Just Iraq

I mentioned in the “Sunday Verse 6″ post about the idea of a “just war.”  In my opinion, our entry into Iraq in 2003 was appropriate — a “just war” as the saying goes — and it may be the only war in all of history that was initiated based upon conditions that both sides had agreed to in advance. The invasion and ouster accomplished much good, not just in Iraq but with other very beneficial effects:

  • Within days of our entry into Iraq, Moammar Qaddafi privately sought us out and renounced his own WMD programs, opening his country up for inspections.
  • Iran completely halted their efforts to develop a nuclear weapon.  Later, this was used to argue against the Iraq war, as if Iran’s cessation of this effort in 2003 after our invasion (and confirmed in a National Intelligence Estimate released years later) was something they were going to do anyway.
  • Saudi Arabia become suddenly much more cooperative, and began coordinating closely with the US to capture terrorists based in their own country. At the same time, they applied pressure to financial backers of al Qaida (even among the far-extended royal family) to cut off this source of supply.
  • Syria, after receiving thousands (perhaps tens of thousands) of truckloads of materials from Saddam in the weeks before the war, became suddenly more discreet and contrite. And as long as we didn’t ask what they had stored from Iraq in their underground WMD bunkers, they were a bit more cooperative in stemming the flow of terrorists into Iraq across that same border.
  • Other countries in the region were suddenly much more respectful of the US, as our “empty” threat against Hussein was not as empty as it had seemed to them. We had greater cooperation across the Middle East, and even Russia (who told us of Saddam’s attacks on the UK and US that had been planned for July).
  • Saddam Hussein’s funding of suicide bombers in Palestine and al Qaida operations in the Philippines and elsewhere, plus his extensive bribery operation to highly connected people all over the world, were revealed in detail.  Sadly, this didn’t have much effect — many of those bribed by Hussein are still active politicians.
  • But from all of this, al Qaida’s funding was severely damaged, and as I noted in 2004, Usama bin Ladin admitted that we were killing fifteen of his soldiers for every one of ours that he got.
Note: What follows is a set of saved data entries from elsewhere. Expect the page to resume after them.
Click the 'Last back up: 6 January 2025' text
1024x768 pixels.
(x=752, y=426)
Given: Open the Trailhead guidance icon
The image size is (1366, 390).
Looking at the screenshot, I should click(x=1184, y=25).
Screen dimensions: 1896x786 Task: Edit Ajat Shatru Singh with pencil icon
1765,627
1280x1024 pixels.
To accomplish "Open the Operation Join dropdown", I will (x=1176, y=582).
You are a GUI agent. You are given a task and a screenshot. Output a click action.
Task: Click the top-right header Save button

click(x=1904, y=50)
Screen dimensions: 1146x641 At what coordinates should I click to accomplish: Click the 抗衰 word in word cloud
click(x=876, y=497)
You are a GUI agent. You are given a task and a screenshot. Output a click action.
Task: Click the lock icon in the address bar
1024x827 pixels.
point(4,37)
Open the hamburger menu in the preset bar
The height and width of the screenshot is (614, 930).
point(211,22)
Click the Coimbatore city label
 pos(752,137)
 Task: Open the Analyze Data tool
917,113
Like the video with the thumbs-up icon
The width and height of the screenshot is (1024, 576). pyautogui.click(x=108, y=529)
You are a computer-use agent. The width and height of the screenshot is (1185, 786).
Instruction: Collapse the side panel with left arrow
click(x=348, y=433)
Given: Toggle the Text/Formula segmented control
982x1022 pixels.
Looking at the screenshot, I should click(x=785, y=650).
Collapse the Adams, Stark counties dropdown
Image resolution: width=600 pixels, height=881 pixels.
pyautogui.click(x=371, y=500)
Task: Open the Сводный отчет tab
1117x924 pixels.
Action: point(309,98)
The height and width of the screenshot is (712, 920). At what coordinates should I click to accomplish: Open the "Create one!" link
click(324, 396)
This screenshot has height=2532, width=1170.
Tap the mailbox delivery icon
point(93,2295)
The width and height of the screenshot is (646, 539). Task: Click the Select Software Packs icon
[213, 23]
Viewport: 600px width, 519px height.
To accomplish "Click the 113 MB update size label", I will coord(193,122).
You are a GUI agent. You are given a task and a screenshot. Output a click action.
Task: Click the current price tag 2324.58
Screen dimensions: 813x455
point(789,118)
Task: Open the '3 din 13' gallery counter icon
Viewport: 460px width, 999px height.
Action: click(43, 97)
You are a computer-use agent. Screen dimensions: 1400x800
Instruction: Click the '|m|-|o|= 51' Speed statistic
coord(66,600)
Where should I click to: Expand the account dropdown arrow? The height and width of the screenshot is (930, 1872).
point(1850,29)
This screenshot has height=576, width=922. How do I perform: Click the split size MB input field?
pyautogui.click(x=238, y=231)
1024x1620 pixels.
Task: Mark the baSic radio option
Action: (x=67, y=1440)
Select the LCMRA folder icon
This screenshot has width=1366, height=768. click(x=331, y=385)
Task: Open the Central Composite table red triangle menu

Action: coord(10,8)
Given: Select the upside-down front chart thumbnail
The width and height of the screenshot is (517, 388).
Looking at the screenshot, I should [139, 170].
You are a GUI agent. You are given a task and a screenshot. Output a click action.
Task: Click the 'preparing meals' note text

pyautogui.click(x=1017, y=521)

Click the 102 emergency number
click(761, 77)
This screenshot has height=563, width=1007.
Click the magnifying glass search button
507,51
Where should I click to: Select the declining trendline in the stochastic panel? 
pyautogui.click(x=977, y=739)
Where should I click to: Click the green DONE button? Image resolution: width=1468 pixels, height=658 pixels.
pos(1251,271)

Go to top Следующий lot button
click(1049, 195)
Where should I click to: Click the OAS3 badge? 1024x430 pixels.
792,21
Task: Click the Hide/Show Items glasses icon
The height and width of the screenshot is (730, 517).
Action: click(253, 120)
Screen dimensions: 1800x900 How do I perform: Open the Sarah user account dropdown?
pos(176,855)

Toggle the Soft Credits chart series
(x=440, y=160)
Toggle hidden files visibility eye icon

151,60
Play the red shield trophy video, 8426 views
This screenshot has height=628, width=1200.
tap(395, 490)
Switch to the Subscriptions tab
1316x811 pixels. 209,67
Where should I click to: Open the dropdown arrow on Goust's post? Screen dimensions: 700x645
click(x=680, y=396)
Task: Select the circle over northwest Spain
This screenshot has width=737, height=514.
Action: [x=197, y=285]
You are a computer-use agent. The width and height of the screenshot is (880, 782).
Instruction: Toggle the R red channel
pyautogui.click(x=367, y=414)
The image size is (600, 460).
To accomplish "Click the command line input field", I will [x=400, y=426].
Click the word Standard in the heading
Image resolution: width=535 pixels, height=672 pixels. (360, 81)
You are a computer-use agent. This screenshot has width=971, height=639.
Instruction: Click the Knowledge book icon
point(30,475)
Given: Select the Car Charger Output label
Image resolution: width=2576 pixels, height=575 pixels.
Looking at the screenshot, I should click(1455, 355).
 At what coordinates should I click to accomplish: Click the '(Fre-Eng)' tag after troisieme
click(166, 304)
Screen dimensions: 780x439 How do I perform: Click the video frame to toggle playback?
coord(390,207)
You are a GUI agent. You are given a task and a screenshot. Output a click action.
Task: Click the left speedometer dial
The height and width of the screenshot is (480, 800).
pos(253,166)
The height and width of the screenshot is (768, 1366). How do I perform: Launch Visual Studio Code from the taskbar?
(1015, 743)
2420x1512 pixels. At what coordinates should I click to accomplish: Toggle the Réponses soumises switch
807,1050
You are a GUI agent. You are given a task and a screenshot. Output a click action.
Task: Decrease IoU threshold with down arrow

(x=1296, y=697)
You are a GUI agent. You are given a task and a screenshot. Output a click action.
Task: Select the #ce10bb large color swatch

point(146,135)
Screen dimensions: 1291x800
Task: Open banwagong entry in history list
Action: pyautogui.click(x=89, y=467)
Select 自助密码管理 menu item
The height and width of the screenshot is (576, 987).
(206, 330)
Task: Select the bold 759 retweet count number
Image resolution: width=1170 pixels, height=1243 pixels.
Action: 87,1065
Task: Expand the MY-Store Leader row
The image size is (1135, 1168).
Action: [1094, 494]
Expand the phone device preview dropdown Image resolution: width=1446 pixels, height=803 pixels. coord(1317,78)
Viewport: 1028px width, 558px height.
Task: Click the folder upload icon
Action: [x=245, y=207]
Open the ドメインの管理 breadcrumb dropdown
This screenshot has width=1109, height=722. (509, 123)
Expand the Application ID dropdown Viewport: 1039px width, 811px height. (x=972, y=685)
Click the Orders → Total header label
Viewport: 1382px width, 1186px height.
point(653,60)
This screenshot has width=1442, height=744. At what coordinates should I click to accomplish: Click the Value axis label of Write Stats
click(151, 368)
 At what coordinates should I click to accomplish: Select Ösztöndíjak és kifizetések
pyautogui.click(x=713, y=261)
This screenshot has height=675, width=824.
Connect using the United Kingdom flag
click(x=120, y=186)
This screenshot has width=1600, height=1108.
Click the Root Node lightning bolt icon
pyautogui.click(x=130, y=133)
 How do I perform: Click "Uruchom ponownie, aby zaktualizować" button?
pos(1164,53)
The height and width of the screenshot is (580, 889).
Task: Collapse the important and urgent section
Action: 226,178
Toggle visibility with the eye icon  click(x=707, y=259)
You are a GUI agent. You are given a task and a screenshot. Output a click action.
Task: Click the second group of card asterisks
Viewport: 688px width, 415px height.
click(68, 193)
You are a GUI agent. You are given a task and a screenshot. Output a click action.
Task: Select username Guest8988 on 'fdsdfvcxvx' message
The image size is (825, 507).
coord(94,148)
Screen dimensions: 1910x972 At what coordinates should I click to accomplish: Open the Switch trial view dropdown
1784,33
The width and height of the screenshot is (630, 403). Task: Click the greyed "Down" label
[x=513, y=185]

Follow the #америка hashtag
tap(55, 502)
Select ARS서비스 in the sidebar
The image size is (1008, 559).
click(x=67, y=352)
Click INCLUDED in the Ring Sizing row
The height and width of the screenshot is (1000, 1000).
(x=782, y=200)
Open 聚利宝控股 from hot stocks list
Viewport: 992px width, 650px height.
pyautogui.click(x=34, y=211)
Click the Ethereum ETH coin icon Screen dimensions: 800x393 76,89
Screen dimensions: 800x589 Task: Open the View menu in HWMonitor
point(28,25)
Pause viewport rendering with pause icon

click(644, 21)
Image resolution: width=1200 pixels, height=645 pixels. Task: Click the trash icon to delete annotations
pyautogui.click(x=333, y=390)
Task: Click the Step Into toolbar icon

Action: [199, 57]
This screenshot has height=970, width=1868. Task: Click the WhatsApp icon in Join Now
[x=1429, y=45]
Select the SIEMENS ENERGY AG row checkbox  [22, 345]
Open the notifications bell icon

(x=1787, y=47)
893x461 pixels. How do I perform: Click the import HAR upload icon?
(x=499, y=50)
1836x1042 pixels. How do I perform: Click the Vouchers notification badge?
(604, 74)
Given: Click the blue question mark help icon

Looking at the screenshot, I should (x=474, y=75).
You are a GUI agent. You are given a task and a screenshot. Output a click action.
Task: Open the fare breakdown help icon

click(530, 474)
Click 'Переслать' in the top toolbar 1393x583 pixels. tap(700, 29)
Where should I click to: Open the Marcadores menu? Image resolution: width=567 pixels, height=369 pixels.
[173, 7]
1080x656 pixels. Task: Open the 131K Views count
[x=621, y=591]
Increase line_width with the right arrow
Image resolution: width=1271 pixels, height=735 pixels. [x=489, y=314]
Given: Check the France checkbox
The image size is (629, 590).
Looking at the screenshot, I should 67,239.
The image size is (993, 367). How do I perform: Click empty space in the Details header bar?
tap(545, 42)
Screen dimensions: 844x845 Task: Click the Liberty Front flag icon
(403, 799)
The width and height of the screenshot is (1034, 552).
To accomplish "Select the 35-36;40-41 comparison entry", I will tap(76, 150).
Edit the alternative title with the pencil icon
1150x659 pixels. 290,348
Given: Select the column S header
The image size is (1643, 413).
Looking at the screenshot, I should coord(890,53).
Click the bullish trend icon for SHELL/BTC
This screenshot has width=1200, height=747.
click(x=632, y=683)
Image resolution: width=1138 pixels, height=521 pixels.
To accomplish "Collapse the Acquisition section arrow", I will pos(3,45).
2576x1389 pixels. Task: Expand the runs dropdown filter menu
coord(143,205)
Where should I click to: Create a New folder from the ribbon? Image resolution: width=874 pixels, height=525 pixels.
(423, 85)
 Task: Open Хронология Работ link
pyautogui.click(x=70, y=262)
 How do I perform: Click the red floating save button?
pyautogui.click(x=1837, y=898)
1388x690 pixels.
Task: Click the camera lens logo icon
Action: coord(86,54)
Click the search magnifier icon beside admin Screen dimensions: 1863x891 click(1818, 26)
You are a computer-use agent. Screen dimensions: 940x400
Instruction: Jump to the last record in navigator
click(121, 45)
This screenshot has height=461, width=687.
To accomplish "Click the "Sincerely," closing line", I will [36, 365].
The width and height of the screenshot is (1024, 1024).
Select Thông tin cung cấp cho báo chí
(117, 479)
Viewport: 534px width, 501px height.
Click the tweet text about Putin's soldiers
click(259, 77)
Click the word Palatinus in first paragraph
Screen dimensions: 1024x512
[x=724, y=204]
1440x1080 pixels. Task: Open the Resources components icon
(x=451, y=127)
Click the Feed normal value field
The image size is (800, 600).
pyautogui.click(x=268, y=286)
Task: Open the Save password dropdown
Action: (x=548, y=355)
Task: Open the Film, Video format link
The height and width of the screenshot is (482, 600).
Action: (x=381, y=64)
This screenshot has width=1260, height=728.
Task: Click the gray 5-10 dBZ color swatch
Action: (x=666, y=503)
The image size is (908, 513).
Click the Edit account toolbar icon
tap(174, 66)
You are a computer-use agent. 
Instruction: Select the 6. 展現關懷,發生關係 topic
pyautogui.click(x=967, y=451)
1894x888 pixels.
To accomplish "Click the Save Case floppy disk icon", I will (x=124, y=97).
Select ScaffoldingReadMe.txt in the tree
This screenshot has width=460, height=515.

But the later prosecution of the war, the handling of the remaining Ba’athist soldiers, rabble-rousing clerics, and influx of al Qaida terrorists, was very poorly done.  We won the war, but were losing the aftermath.  This gave an opening to Usama bin Ladin to make a last pitch for funding, based upon one big success — and it had to be away from the Iraq battlefields where he was losing so badly.

He found that success, in Madrid, and the train explosions there enabled him to raise funds to continue. It also enabled the left wing candidate to come from behind and take the election, three days later, on the promise to immediately pull out of Iraq.

London, then, provided the next big boost, though British leadership remained uncowed.  And it took the 2006/2007 “Surge” (which involved not just people, but strategic changes) to get Iraq more or less back on track, so that we could pull out in 2010 based on President Bush’s planned schedule,which President Obama followed more or less.  (At some point, I need to write up how that got nearly derailed.)